So a good fun space opera that could have been so much more. Maybe that’s what really annoyed me most; that this book had the potential to be really great but sadly that wasn’t realised. It was fun enough and the writing good enough that I will probably still buy the inevitable sequels.

3/5 stars


----------



## Toby Frost (May 24, 2018)

Thanks for the review. I've been quite interested in reading this, mainly to see where "light" SF is at presently. Most of the reviews I've seen either say "At last, X is represented in an SF novel!" or "Where's the plot?". It seems to have got a lot of critical acclaim. I take it you wouldn't see it that way?


----------



## Vertigo (May 24, 2018)

Toby Frost said:


> Thanks for the review. I've been quite interested in reading this, mainly to see where "light" SF is at presently. Most of the reviews I've seen either say "At last, X is represented in an SF novel!" or "Where's the plot?". It seems to have got a lot of critical acclaim. I take it you wouldn't see it that way?

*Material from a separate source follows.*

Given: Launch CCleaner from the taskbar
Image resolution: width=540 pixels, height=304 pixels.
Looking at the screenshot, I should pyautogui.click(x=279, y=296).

It was fun but not that much fun. I did see some comments about it having gay relationships in it but that wasn't that noticeable. There are interspecies relationships* but I'm afraid I find that to be such an improbable thing as to really push my levels of disbelief suspension. Also I have real problems with people who come up with unlikely forms of alien communications. There is one alien bunch in the book who are seriously advanced who only communicate by colour changes in their facial skin/scales. They have no auditory communications and are in fact deaf. Now I find a communications system that requires the two people to not only be in sight of each other but actually facing each other to be able to communicate to be so inefficient as make it highly unlikely evolution wise, at least in a creature of high tech that would need to do a lot of communicating. And again I'm really not sure what chance such a creature would have against other predators as it evolves, seeing as how they have no hearing (and apparently no other compensating senses). I mean the predator would just have to amble up behind them without even worrying about being quiet.

I am a little surprised at the level of critical acclaim it has received. I do not think it deserves it either for its SF ideas or is literary content. But then I mostly seem to find myself surprised by so called critical acclaim!

* note that, thank goodness, this does not include any very explicit sex, though there is a little.


----------



## Jo Zebedee (May 24, 2018)

It was a book I thought I would love but struggled with. I found it a little episodic and wondered if that was because it had been written to a crowdfunding model which might have impacted on the sense of a complete story arc? There was a lot in it I enjoyed, but not as much as I'd expected to as a whole.


----------



## Vertigo (May 24, 2018)

Jo Zebedee said:


> It was a book I thought I would love but struggled with. I found it a little episodic and wondered if that was because it had been written to a crowdfunding model which might have impacted on the sense of a complete story arc? There was a lot in it I enjoyed, but not as much as I'd expected to as a whole.


Yeah that pretty much fits with my experience. I didn't struggle to finish it, I found it quite easy and fast reading, but I did have lots of "Oh come on, you've got to be kidding me" moments.


----------



## Brian G Turner (Apr 3, 2019)

I tried this, but ended up putting it down early on.

The first flag was the captain reflecting with humour the sexual assault on the male engineer. It's one thing to reverse gender roles, it's another to leave them unchallenged. It also left the story feeling very un-serious, as the engineer was clearly described as the person keeping everyone alive. As the captain wasn't too worried about that, it killed any sense of realism.

The second flag was the nymphomaniac girl who liked to have sex with giant lizards. Inter-species romance is one thing when dealing with two very humanoid species like say, a Minbari and Human, as in _Babylon 5_ - but IMO chambers had taken it to the level of Bestiality and expected us to cheer it on. I'm sorry, no.

All in all, it came across as a kids book about silliness in space with no thought behind it and a backward social conscience. Which is not my thing.


----------



## Simbelmynë (Apr 3, 2019)

Brian G Turner said:


> All in all, it came across as a kids book about silliness in space with no thought behind it and a backward social conscience. Which is not my thing.



Exactly how I felt. One of those books which feels like it should have been shelved in the YA section. Maybe then it wouldn’t have seemed so jarringly lacking. I felt the same way about *The Name of the Wind*, only to a lesser extent.


----------



## hitmouse (Apr 4, 2019)

I thought this book was terribly overrated. I found it to be distinctly average without any real originality and really could not understand the amount of adulation it received, particularly in comparison to novels by Anne Leckie and Cixin Liu which came out around the same time.


----------



## Danny McG (Apr 4, 2019)

hitmouse said:


> I thought this book was terribly overrated


Ditto! I thought exactly the same thing.
Do media sci fi reviewers simply copy and paste each others comments but not actually read the books?


----------